:: RECORDS SUPPLIED ::
Start of Block
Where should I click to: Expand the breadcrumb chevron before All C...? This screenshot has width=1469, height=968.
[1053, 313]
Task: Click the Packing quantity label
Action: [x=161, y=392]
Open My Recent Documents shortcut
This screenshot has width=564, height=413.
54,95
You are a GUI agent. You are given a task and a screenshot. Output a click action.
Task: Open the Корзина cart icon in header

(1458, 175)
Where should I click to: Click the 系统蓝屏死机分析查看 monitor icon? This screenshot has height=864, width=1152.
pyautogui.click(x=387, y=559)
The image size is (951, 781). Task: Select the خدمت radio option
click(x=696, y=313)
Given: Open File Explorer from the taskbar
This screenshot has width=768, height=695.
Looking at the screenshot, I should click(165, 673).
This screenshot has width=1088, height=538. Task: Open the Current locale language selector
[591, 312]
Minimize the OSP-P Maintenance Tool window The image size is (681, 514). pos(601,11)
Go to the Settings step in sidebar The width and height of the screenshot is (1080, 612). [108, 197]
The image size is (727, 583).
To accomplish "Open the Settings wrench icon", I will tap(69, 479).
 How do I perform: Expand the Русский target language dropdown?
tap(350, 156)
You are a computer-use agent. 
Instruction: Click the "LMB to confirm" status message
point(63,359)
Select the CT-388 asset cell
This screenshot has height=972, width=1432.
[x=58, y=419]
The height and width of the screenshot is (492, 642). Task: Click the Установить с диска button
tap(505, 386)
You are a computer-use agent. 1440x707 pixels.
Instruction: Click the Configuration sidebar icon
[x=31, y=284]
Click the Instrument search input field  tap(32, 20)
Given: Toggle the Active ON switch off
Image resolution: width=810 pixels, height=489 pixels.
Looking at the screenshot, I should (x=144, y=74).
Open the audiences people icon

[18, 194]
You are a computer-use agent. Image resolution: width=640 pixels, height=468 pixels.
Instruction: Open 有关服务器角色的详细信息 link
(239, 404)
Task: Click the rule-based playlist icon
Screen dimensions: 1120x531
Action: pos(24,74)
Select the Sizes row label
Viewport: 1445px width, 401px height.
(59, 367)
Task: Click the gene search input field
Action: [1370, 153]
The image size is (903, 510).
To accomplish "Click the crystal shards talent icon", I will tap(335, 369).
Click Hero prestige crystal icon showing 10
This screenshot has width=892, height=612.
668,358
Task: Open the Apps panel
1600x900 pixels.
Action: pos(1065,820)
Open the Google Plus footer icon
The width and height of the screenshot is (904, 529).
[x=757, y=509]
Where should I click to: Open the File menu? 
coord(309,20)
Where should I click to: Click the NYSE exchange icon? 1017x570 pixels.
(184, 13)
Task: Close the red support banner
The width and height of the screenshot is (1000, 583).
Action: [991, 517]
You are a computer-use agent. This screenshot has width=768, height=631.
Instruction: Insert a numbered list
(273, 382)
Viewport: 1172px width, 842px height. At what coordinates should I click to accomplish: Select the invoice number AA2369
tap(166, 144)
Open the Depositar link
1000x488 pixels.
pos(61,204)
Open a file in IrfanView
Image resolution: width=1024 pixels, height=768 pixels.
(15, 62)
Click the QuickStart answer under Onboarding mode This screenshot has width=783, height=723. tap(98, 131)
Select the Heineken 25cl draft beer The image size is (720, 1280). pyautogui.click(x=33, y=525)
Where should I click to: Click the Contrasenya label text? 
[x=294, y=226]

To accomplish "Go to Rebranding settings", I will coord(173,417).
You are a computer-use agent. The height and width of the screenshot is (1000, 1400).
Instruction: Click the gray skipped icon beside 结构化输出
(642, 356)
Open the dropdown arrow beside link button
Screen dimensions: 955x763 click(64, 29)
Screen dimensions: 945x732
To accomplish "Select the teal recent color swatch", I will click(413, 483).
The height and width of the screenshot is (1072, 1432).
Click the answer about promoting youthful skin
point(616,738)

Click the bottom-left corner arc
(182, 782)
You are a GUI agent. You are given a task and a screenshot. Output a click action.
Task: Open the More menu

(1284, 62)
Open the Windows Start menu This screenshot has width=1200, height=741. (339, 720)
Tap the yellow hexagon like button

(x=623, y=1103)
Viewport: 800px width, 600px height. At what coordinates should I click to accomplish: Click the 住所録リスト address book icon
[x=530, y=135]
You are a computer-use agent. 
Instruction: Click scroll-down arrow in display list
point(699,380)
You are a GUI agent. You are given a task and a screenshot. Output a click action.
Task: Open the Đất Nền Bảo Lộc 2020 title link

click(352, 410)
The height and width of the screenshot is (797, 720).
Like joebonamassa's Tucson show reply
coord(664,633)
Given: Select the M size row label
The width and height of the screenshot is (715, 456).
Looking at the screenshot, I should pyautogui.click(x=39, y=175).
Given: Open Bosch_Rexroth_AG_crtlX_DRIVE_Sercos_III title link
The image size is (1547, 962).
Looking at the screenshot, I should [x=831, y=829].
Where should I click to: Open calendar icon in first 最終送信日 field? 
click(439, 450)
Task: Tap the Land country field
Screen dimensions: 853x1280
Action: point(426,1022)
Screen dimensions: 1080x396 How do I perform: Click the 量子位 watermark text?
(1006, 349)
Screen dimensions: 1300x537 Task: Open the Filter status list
End of Block
:: EXERCISE OBJECTIVE ::
Exactly as shown, repeat every record.

:: SOLUTION TO THE PROBLEM ::
Where should I click to: Expand the breadcrumb chevron before All C...? This screenshot has width=1469, height=968.
[1053, 313]
Task: Click the Packing quantity label
Action: [x=161, y=392]
Open My Recent Documents shortcut
This screenshot has width=564, height=413.
54,95
You are a GUI agent. You are given a task and a screenshot. Output a click action.
Task: Open the Корзина cart icon in header

(1458, 175)
Where should I click to: Click the 系统蓝屏死机分析查看 monitor icon? This screenshot has height=864, width=1152.
pyautogui.click(x=387, y=559)
The image size is (951, 781). Task: Select the خدمت radio option
click(x=696, y=313)
Given: Open File Explorer from the taskbar
This screenshot has width=768, height=695.
Looking at the screenshot, I should click(165, 673).
This screenshot has width=1088, height=538. Task: Open the Current locale language selector
[591, 312]
Minimize the OSP-P Maintenance Tool window The image size is (681, 514). pos(601,11)
Go to the Settings step in sidebar The width and height of the screenshot is (1080, 612). [108, 197]
The image size is (727, 583).
To accomplish "Open the Settings wrench icon", I will tap(69, 479).
 How do I perform: Expand the Русский target language dropdown?
tap(350, 156)
You are a computer-use agent. 
Instruction: Click the "LMB to confirm" status message
point(63,359)
Select the CT-388 asset cell
This screenshot has height=972, width=1432.
[x=58, y=419]
The height and width of the screenshot is (492, 642). Task: Click the Установить с диска button
tap(505, 386)
You are a computer-use agent. 1440x707 pixels.
Instruction: Click the Configuration sidebar icon
[x=31, y=284]
Click the Instrument search input field  tap(32, 20)
Given: Toggle the Active ON switch off
Image resolution: width=810 pixels, height=489 pixels.
Looking at the screenshot, I should (x=144, y=74).
Open the audiences people icon

[18, 194]
You are a computer-use agent. Image resolution: width=640 pixels, height=468 pixels.
Instruction: Open 有关服务器角色的详细信息 link
(239, 404)
Task: Click the rule-based playlist icon
Screen dimensions: 1120x531
Action: pos(24,74)
Select the Sizes row label
Viewport: 1445px width, 401px height.
(59, 367)
Task: Click the gene search input field
Action: [1370, 153]
The image size is (903, 510).
To accomplish "Click the crystal shards talent icon", I will tap(335, 369).
Click Hero prestige crystal icon showing 10
This screenshot has width=892, height=612.
668,358
Task: Open the Apps panel
1600x900 pixels.
Action: pos(1065,820)
Open the Google Plus footer icon
The width and height of the screenshot is (904, 529).
[x=757, y=509]
Where should I click to: Open the File menu? 
coord(309,20)
Where should I click to: Click the NYSE exchange icon? 1017x570 pixels.
(184, 13)
Task: Close the red support banner
The width and height of the screenshot is (1000, 583).
Action: [991, 517]
You are a computer-use agent. This screenshot has width=768, height=631.
Instruction: Insert a numbered list
(273, 382)
Viewport: 1172px width, 842px height. At what coordinates should I click to accomplish: Select the invoice number AA2369
tap(166, 144)
Open the Depositar link
1000x488 pixels.
pos(61,204)
Open a file in IrfanView
Image resolution: width=1024 pixels, height=768 pixels.
(15, 62)
Click the QuickStart answer under Onboarding mode This screenshot has width=783, height=723. tap(98, 131)
Select the Heineken 25cl draft beer The image size is (720, 1280). pyautogui.click(x=33, y=525)
Where should I click to: Click the Contrasenya label text? 
[x=294, y=226]

To accomplish "Go to Rebranding settings", I will coord(173,417).
You are a computer-use agent. The height and width of the screenshot is (1000, 1400).
Instruction: Click the gray skipped icon beside 结构化输出
(642, 356)
Open the dropdown arrow beside link button
Screen dimensions: 955x763 click(64, 29)
Screen dimensions: 945x732
To accomplish "Select the teal recent color swatch", I will click(413, 483).
The height and width of the screenshot is (1072, 1432).
Click the answer about promoting youthful skin
point(616,738)

Click the bottom-left corner arc
(182, 782)
You are a GUI agent. You are given a task and a screenshot. Output a click action.
Task: Open the More menu

(1284, 62)
Open the Windows Start menu This screenshot has width=1200, height=741. (339, 720)
Tap the yellow hexagon like button

(x=623, y=1103)
Viewport: 800px width, 600px height. At what coordinates should I click to accomplish: Click the 住所録リスト address book icon
[x=530, y=135]
You are a computer-use agent. 
Instruction: Click scroll-down arrow in display list
point(699,380)
You are a GUI agent. You are given a task and a screenshot. Output a click action.
Task: Open the Đất Nền Bảo Lộc 2020 title link

click(352, 410)
The height and width of the screenshot is (797, 720).
Like joebonamassa's Tucson show reply
coord(664,633)
Given: Select the M size row label
The width and height of the screenshot is (715, 456).
Looking at the screenshot, I should pyautogui.click(x=39, y=175).
Given: Open Bosch_Rexroth_AG_crtlX_DRIVE_Sercos_III title link
The image size is (1547, 962).
Looking at the screenshot, I should [x=831, y=829].
Where should I click to: Open calendar icon in first 最終送信日 field? 
click(439, 450)
Task: Tap the Land country field
Screen dimensions: 853x1280
Action: point(426,1022)
Screen dimensions: 1080x396 How do I perform: Click the 量子位 watermark text?
(1006, 349)
Screen dimensions: 1300x537 Task: Open the Filter status list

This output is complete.